Dataset entries:
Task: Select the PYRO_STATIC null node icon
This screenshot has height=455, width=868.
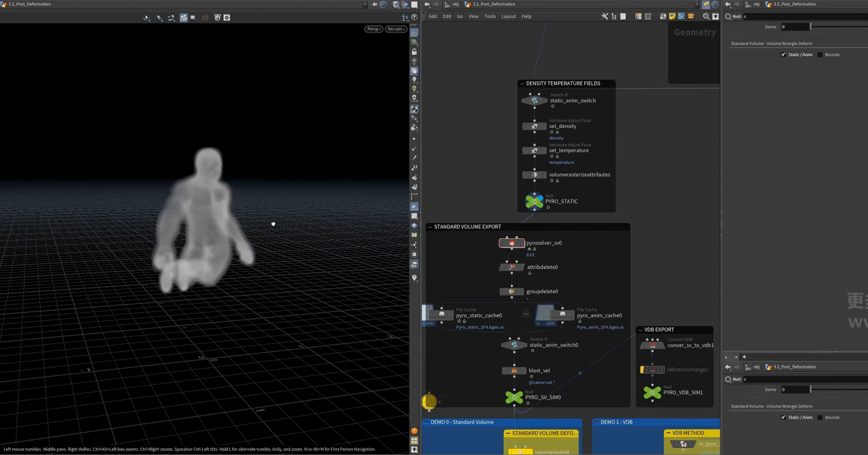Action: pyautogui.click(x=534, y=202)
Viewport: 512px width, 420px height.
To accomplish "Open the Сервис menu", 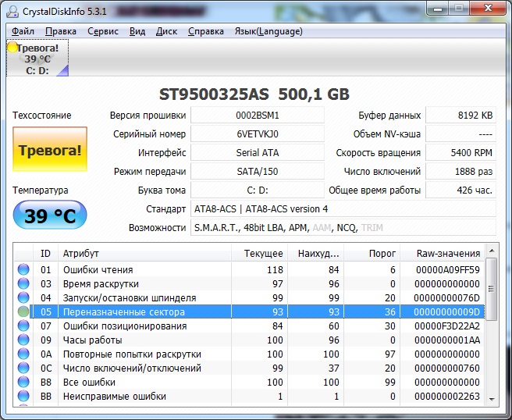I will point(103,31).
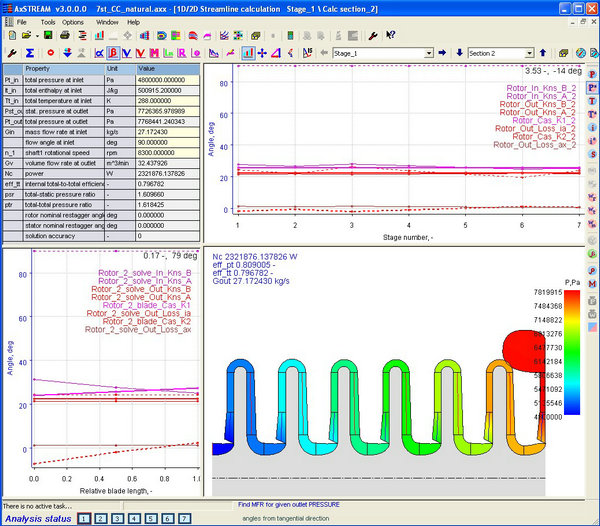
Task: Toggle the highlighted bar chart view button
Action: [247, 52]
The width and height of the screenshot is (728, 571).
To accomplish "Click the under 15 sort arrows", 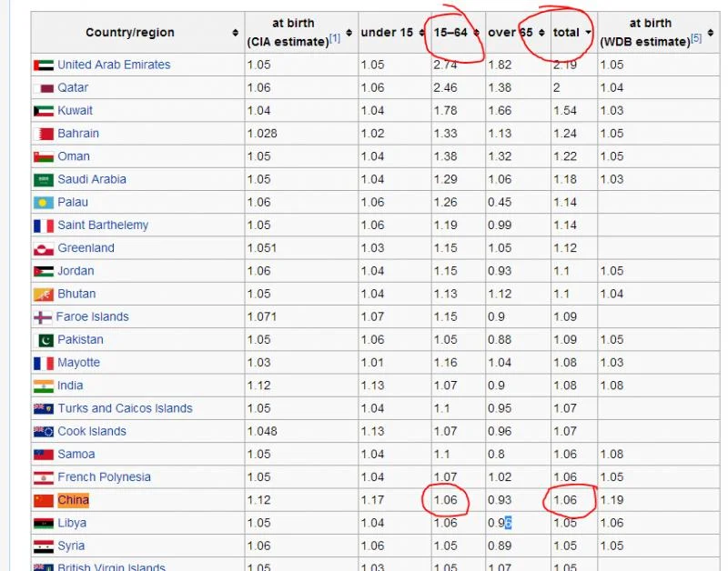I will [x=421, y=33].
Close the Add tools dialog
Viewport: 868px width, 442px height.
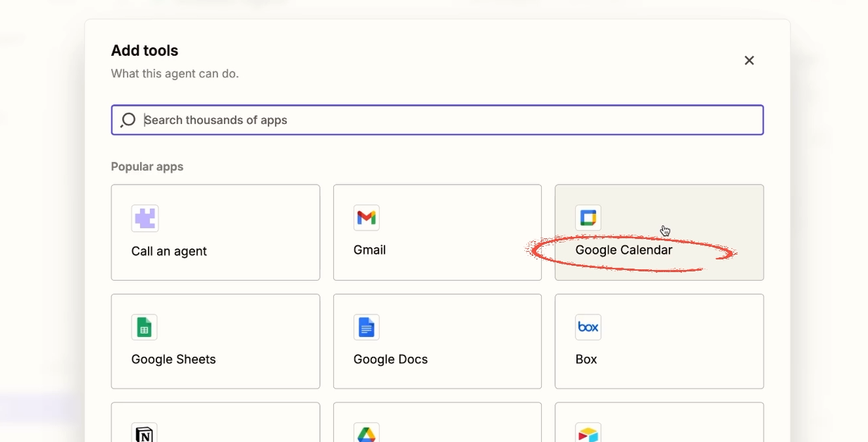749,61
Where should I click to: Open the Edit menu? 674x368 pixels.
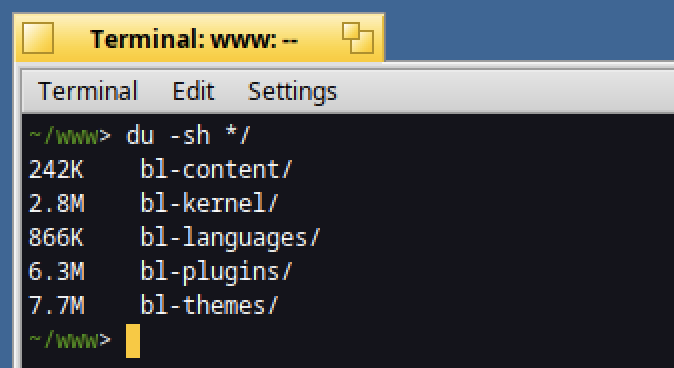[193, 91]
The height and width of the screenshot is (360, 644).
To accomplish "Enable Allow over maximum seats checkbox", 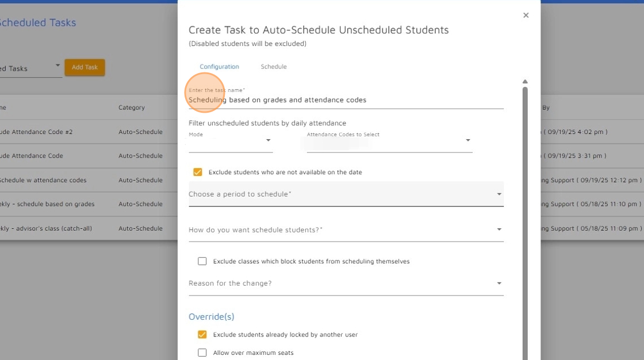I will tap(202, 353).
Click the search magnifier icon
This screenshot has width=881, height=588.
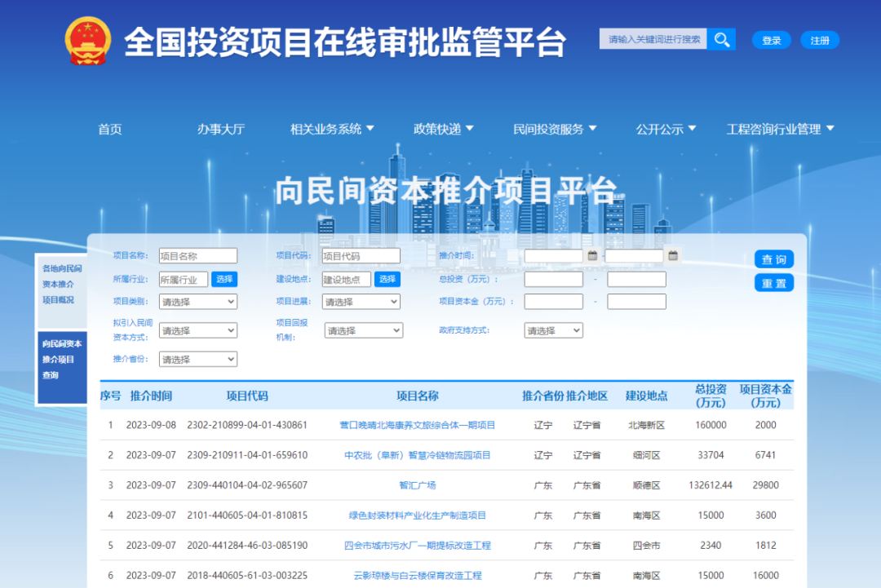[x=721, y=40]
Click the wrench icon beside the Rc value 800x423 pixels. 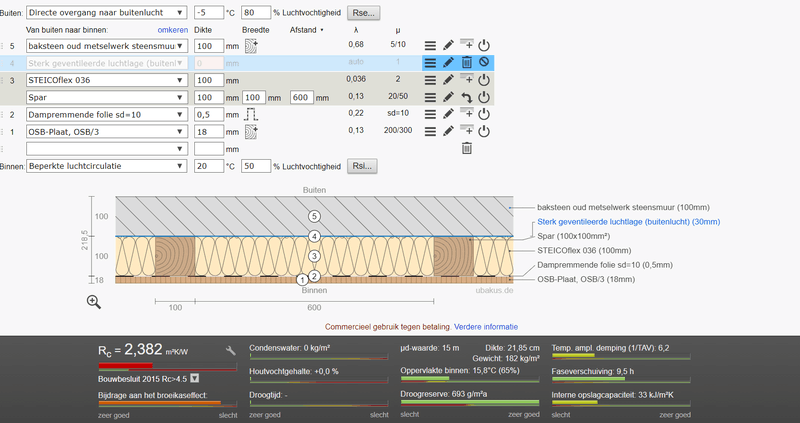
--
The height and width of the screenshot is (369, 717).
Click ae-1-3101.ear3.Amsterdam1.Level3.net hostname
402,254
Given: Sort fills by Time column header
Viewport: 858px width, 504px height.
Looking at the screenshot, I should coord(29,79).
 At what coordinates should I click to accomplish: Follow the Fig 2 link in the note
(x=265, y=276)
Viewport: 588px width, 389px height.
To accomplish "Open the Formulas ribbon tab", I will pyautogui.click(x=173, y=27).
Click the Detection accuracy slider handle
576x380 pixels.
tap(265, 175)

* [WORK REQUIRED] Look above for the line holding "Given: Sort fills by Time column header" and the line holding "Viewport: 588px width, 389px height.". Retype both, and every line between them, word for word and nothing else.

* [YOUR SOLUTION]
Given: Sort fills by Time column header
Viewport: 858px width, 504px height.
Looking at the screenshot, I should coord(29,79).
 At what coordinates should I click to accomplish: Follow the Fig 2 link in the note
(x=265, y=276)
Viewport: 588px width, 389px height.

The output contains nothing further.